Europa – Fortsetzung der alten Geschichte # 142
Europa und Archaikos – Herrscherpaar auf Kreta. (Teil 1)
Wie Duft von Myrrhe, Weihrauch und Lavendel weht frischer Wind über die Insel. Frauen wie Männer – beschwingt, heiter und zugewandt – schlendern sie zum Versammlungsplatz vor dem Palast des Minos von Kreta. Wenn sich ihre Arme im Vorübergehen leicht berühren oder sich Blicke kreuzen, scheinen Wellen des Wohlwollens, der Zuneigung und Begeisterung hin und her zu schweben, als habe der gesamte Kosmos zum Fest geladen. Denn die Gerüchte, die seit dem unvergesslichen Tanzfest vor dem Tempel der großen Göttin kursierten, haben sich längst als wahr erwiesen: Archaikos nimmt die Fremde – Europa, die weitsichtige – zu seiner Frau.
Jetzt hallt der tiefe Ton der Hörner über den Platz. Die Bläser stehen über dem Tor, durch das gerade Europa und Archaikos treten. Ein atemberaubendes Raunen geht durch die Menge:
„Schau nur, wie sie lächelt!“
„Ihre Gewänder, sind sie nicht wunderbar?“
„Die Farben, ja!“
„Und der Minos – wie er sie anschaut!“
„Bestimmt hat sie ihn verzaubert, bestimmt!“
„Sie ist schön wie eine Göttin – oder?“ „Sie ist eine, ganz sicher!“
Da, wo sonst der Bote auf einem Podest steht, wenn er die Beschlüsse des Rats der Alten verkündet, steht jetzt die Hohepriesterin Chandaraissa.
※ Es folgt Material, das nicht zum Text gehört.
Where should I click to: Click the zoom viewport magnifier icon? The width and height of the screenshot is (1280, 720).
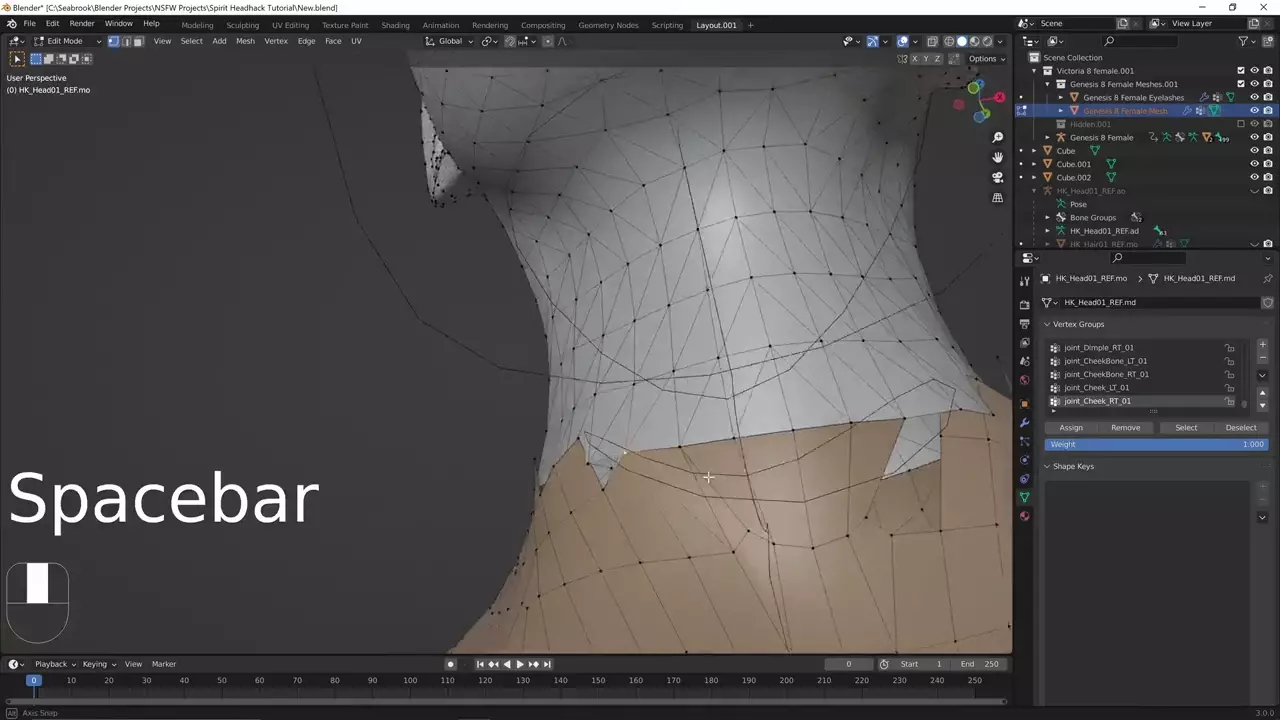pyautogui.click(x=997, y=137)
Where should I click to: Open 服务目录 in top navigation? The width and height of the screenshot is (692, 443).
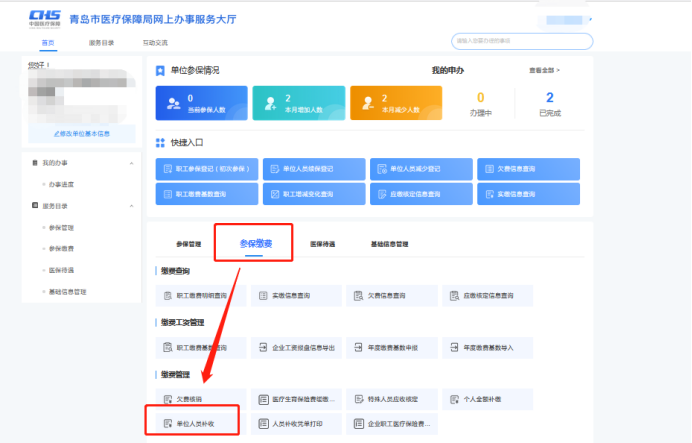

Das Paar ihr gegenüber. Der Minos in einem weißen Umhang, darunter ein weites, blaues Hemd und um den Kopf trägt er ein rotes, perlenbesetztes samtenes Band, stolz und zufrieden. Europa strahlt ihn überglücklich an. Grün und seiden glänzt ihr langes Kleid. Wie in einem Traum fühlt sie sich: gestern noch auf der Flucht vor dem Gott, der sie entführt und gewaltsam genommen hatte, heute als Gattin an der Seite des Minos von Kreta.
Jetzt hebt die Hohepriesterin beide Arme, alle gehen ehrfürchtig in die Knie.
„Oh Göttin, Schützerin der Insel, lege dein Wohlwollen über die beiden und segne sie, dass sie fruchtbar sein mögen und ein Segen für die Insel!“
Auch Europa und Archaikos beugen ihre Knie, verneigen sich. Chandaraissa legt sanft ihre Hände auf ihre Köpfe.
„Omana, omana!“ geht es dabei murmelnd über das weite Rund. Dann erheben sich wieder alle und jeder umarmt den nächsten neben sich. Wange an Wange murmeln sie wieder ihr „Omana, omana!“
Dann beginnt oben auf dem Tor der Trommelwirbel, erst leise, dann immer mächtiger werdend senken sich die tiefen rhythmischen Töne über die Menschen. Dazu kommen nun hohe Frauenstimmen, die in einem Freudengesang dagegen halten. Anschwellen, lauter und lauter; dann eine Pause, dann wieder anschwellen, lauter und lauter.
Vielen kommen dabei die Tränen, Glückstränen. Gerne lassen sie sie sich von den Wangen wegküssen, gerne. Was für ein Glücksmoment für alle!